Converting uppercase and lowercase letters
Use .upper() and .lower() to normalize sequence casing.
sequence = "ATTCGTACTACTGACGT"
lower_sequence = sequence.lower()
upper_sequence = sequence.upper()
print(sequence)
print(lower_sequence)
print(upper_sequence)ATTCGTACTACTGACGT
attcgtactactgacgt
ATTCGTACTACTGACGT
Consistent case helps avoid subtle bugs when comparing sequences.
Replacing characters in a sequence
Use .replace(old, new) to substitute nucleotides or motifs.
rna = "AUGGCUAACUGGUCAG"
cdna = rna.replace("U", "T")
print(cdna)ATGGCTAACTGGTCAG
You can also replace longer patterns, not only single characters.
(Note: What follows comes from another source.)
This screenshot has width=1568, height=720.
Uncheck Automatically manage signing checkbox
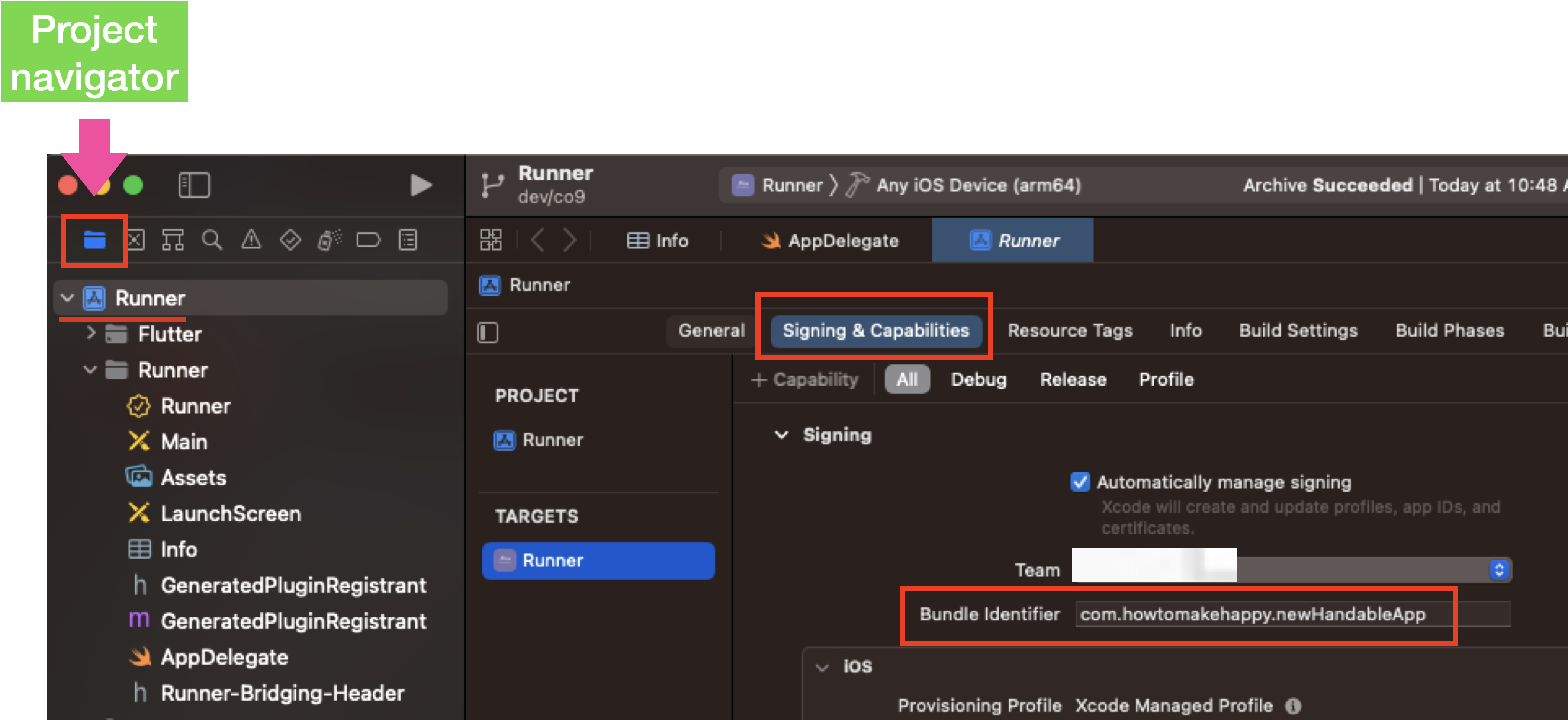pyautogui.click(x=1080, y=482)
Extracting subsequences with slicing
Slicing uses [start:end], where start is included and end is excluded.
sequence = "ATTGCTAGC"
print(sequence[0:5])
print(sequence[6:])
print(sequence[3:7])ATTGC
AGC
GCTA
Important reminders:
- Python uses zero-based indexing.
- Indices are written inside square brackets.
- If
startis omitted, slicing begins at the first character. - If
endis omitted, slicing continues to the last character.
Counting and locating nucleotides
Use .count() to measure frequency and .find() to locate first occurrence.
dna = "ATGGCTTAAGCTGCAGTCGTAGCTGACGTGCA"
print("A count:", dna.count("A"))
print("T count:", dna.count("T"))
print("G count:", dna.count("G"))
print("C count:", dna.count("C"))
print("First A index:", dna.find("A"))
print("First C index:", dna.find("C"))A count: 7
T count: 8
G count: 10
C count: 7
First A index: 0
First C index: 4
Takeaways
- String methods are often your first tools for sequence inspection.
- Case normalization, replacement, slicing, counting, and searching cover many early tasks.
- The same concepts scale to larger workflows when you later read from files and use bioinformatics libraries.